* Task instructions *
Count the lines in the entries below that contain the string "width", treating uppercase and lowercase as distinct, and reply with that number alone.

* Material supplied *
───

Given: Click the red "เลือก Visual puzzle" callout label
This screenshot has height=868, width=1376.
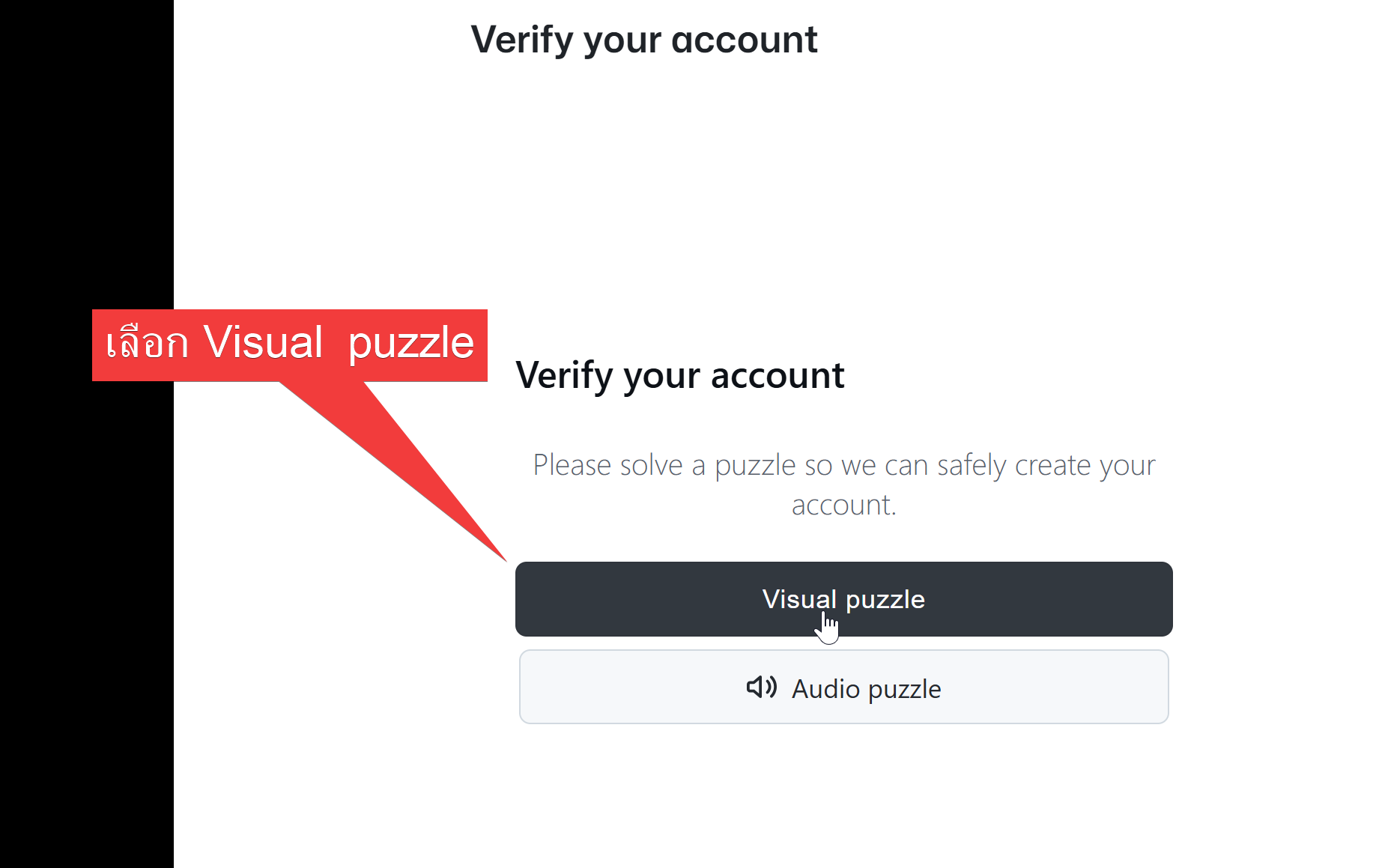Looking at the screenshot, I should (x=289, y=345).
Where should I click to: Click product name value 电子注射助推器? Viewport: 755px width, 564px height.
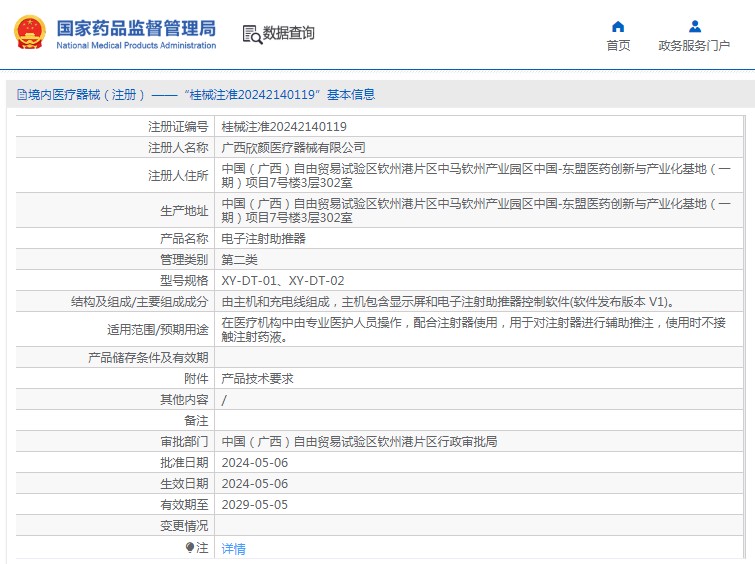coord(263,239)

───

* Response to the exercise *
2